Inhibition of CCR5 expression by IL-12 through induction of beta-chemokines in human T lymphocytes.

IL-12 induces initiation of the differentiation of naive CD4+ T lymphocytes into Th1 cells and is important for the control of cell-mediated immunity. beta-Chemokines serve to attract various types of blood leukocytes to sites of infection and inflammation. The specific receptor for the beta-chemokines (macrophage-inflammatory protein (MIP)-1alpha, MIP-1beta, and RANTES), CCR5, also functions as the primary coreceptor for macrophage-tropic isolates of HIV-1. IL-12, but not IL-4, IL-10, or IL-13, now has been shown to down-modulate the surface expression of CCR5 induced by IL-2 on both CD4+ and CD8+ T lymphocytes.
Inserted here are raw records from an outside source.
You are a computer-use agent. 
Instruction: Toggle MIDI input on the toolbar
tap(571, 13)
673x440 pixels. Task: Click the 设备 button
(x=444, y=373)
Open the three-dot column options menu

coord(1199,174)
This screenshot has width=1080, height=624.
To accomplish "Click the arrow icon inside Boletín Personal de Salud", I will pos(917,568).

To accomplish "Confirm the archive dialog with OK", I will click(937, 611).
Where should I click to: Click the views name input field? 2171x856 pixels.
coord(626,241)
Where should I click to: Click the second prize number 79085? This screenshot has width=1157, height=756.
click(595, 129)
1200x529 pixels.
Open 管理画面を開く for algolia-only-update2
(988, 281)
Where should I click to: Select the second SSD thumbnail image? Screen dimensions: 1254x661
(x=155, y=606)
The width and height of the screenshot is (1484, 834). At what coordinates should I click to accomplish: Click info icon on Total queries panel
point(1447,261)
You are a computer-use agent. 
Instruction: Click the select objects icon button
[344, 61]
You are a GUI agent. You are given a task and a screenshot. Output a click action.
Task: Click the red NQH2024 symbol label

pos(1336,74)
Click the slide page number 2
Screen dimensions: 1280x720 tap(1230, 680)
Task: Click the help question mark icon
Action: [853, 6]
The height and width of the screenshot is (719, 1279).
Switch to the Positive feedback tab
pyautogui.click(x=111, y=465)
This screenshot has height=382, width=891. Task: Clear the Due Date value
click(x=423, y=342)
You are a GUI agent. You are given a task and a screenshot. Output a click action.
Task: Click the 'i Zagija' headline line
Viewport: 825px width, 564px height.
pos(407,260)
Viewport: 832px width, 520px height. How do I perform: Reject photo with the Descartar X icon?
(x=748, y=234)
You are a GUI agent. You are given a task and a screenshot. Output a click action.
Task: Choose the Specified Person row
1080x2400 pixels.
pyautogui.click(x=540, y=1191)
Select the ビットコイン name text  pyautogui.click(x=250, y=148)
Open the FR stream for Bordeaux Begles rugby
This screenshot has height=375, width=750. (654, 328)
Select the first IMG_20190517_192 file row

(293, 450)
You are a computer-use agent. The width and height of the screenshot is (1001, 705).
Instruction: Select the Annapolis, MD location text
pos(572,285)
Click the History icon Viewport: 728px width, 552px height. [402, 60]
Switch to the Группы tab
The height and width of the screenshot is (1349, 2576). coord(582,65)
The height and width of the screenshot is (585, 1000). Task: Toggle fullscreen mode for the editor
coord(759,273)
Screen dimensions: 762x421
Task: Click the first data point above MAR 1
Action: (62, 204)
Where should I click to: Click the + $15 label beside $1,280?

Decreased CCR5 surface expression was not secondary to transcriptional inhibition, given that CCR5 mRNA was enhanced in cells cultured in IL-12/IL-2 compared with those cultured in IL-2 only. The effect of IL-12 in down-modulation of CCR5 surface expression was shown to be mediated by soluble factors secreted from the T cells. Rapid and transient intracellular Ca2+ mobilization was induced in monocytes by IL-12-induced supernatants, which desensitized the response of monocytes to MIP-1alpha, but not their response to stromal cell-derived factor-1alpha. Neutralization with specific Abs identified these factors as MIP-1alpha and MIP-1beta from most donors. IL-4, IL-10, IFN-gamma, and IL-18 primarily inhibited MIP-1beta secretion and also weakly suppressed MIP-1alpha secretion. HIV-1 replication was inhibited in IL-2/IL-12-containing cultures that correlated with chemokine and chemokine-receptor levels. These data suggest that the effects of IL-12 on beta-chemokine production and chemokine-receptor expression may contribute to the immunomodulatory activities of IL-12 and may have potential therapeutic relevance in controlling HIV-1 replication.